For purposes of this assignment, I’d like to focus on hashtags and the challenges of using them as information representations vs. what you might find in a library catalog.  While hashtags allow social media users to represent/summarize their content in their own vocabularies, the  lack of vocabulary control, hierarchy, quality assurance and other issues make them difficult to use as a reliable or accurate information representation mechanism.  Misspellings are also common.  Hashtags have also taken on a dual purpose of conveying or humor or irony in some circumstances, becoming less about a succinct representation of a longer thought and more about relaying extra layers of meaning.  All of these issues can lead to over-inclusion of retrieved information that is less relevant, or unintentional exclusion of potentially relevant information.

In contrast, the controlled vocabularies used in library catalogs increase the likelihood of a better match between information desired and information retrieved.  Authority controls can used to harmonize different names for the same subject, increasing a researcher’s efficiency.  They can also provide an organized structure or hierarchy among information resources.

Beginning “Pioneers of IR” Paper Research

I decided to get a head start on the “Pioneers of IR” paper assignment this weekend, and chose Karen Sparck Jones as my subject.  In reading our textbook about her work, I realized that I had prior experience with the concepts of term weighting and inverse document frequency as part of a project I worked on at my job many years ago, and decided it would be interesting to learn the theory behind it.

I went to the USF Library home page and for starters did a broad keyword search on Karen Sparck Jones with no limitations, no quotes, and retrieved 949 items.  I noticed that the list was retrieved in “relevance” order as a default and wondered what constituted “relevance,” but as 949 items was too many to think about anyway, I decided first to use quotes (708 items, still too many) and then no quotes, but the “Subject” field limiter (13 items – too few).

I have noticed that I am questioning “Why did I get what I got?” as part of this research project but also in everyday internet searching much more, and am more uneasy about what I am probably missing than I may have been previously.  Great. I thought I had good research skills, but am starting to question that.

Information Retrieval

According to Baeza-Yates and Ribeiro-Neto, information retrieval is defined as “providing the users with easy access to information of their interest,” and more specifically “deals with the representation, storage, organization, and access to information items.”  To examine this concept more fully, it’s important to carefully consider each term within the phrase “information retrieval.”

What is information?

Both the Baeza-Yates/Ribeiro-Neto and Chu textbooks talk about the concept of “information,” but I prefer to think about it as discussed in a textbook we are using in another course, Taylor, A. G., & Joudrey, D. N. (2004). The organization of information (p. 3). Westport, CT: Libraries Unlimited.
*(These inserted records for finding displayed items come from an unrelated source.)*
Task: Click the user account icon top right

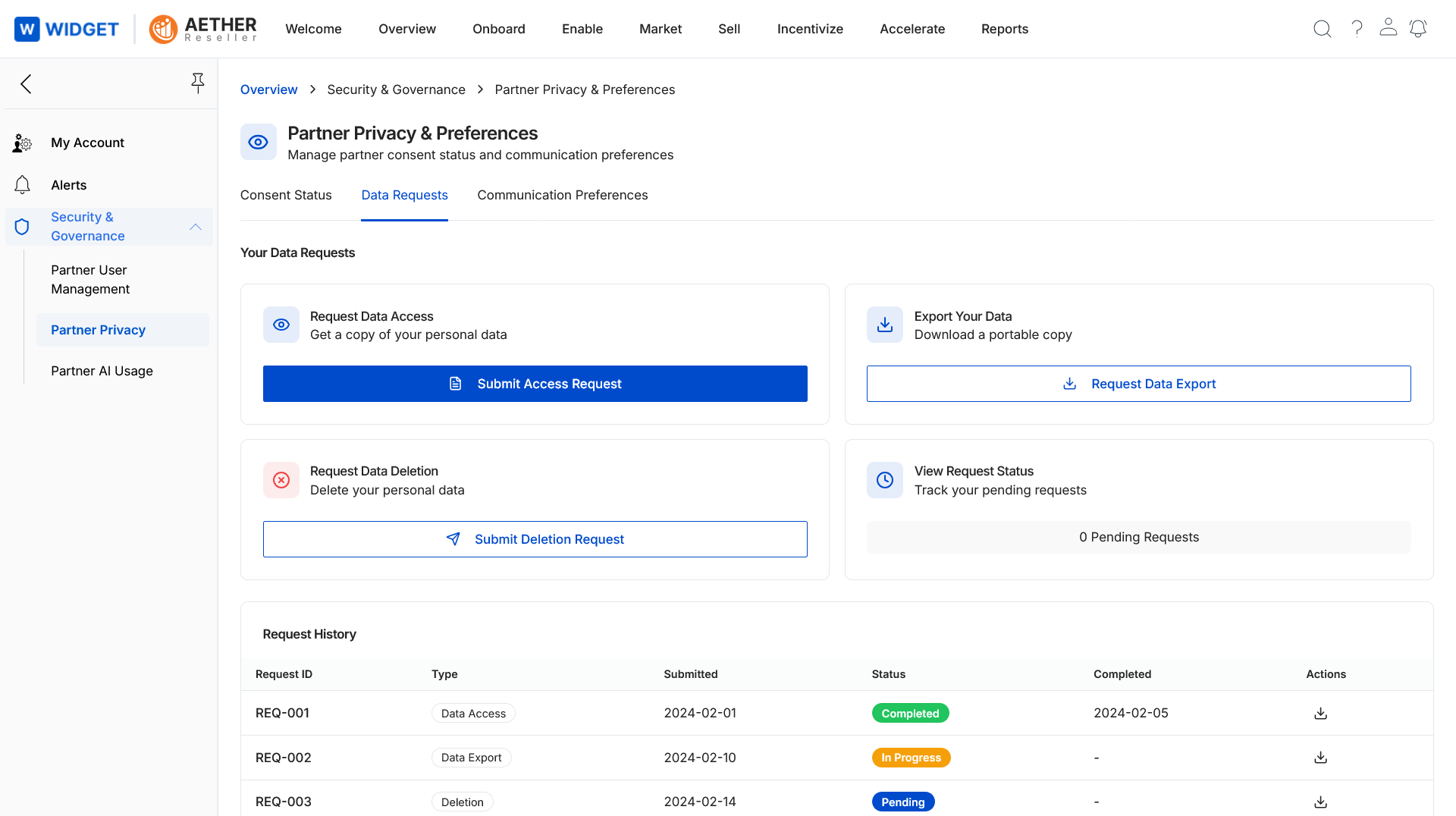Action: pyautogui.click(x=1389, y=29)
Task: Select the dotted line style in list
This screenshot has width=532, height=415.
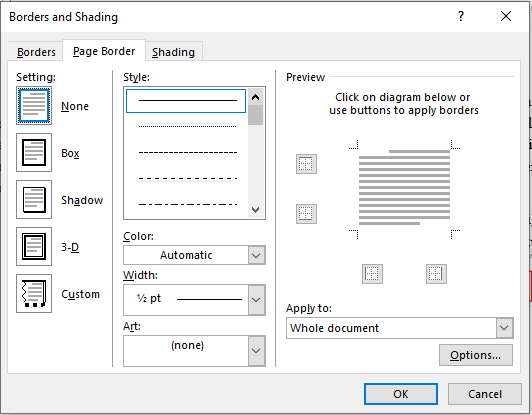Action: tap(187, 127)
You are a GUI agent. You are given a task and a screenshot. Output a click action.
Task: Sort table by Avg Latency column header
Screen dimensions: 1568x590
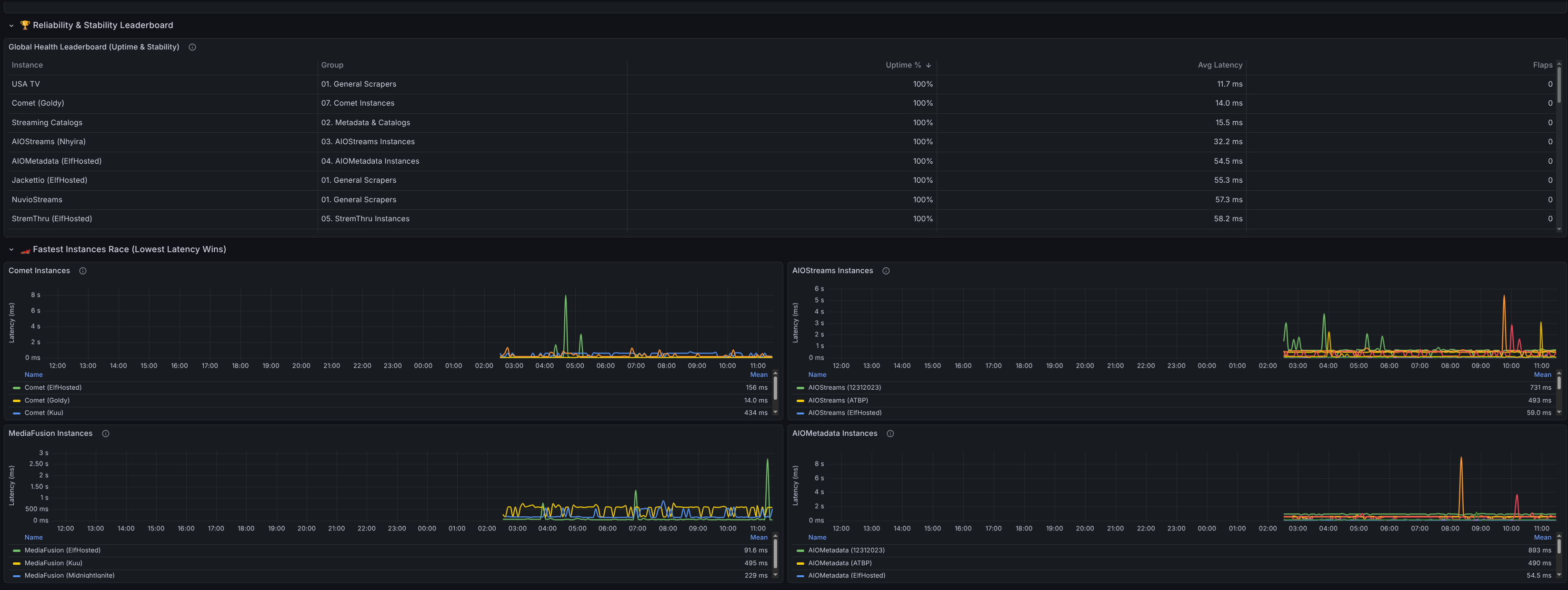pos(1220,65)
In it, the term “information” is examined along the continuum, “data, information, knowledge, understanding, wisdom,” and the authors relay that “information” has a value-add component to it that “data” does not – a meaning or context has been added to the material, and in order for that to happen an organization process has to take place, transforming “data” into “information.”

What is retrieval?

Chu further considers “retrieval,” distinguishing “information access” from “information seeking” or “information searching,” stating that “access” focuses on the action of “getting,” while “seeking” centers on the user’s pursuit of information and “searching” is focused on the process of that pursuit.

The concept of “matching” as an aspect of “retrieval” as discussed in the Chu textbook also resonated with me. In order for an item of information to “match” a user’s query, there are a number of steps that must precede its delivery, including representation, indexing and ranking.  Each of these is a subject for further explanation of itself!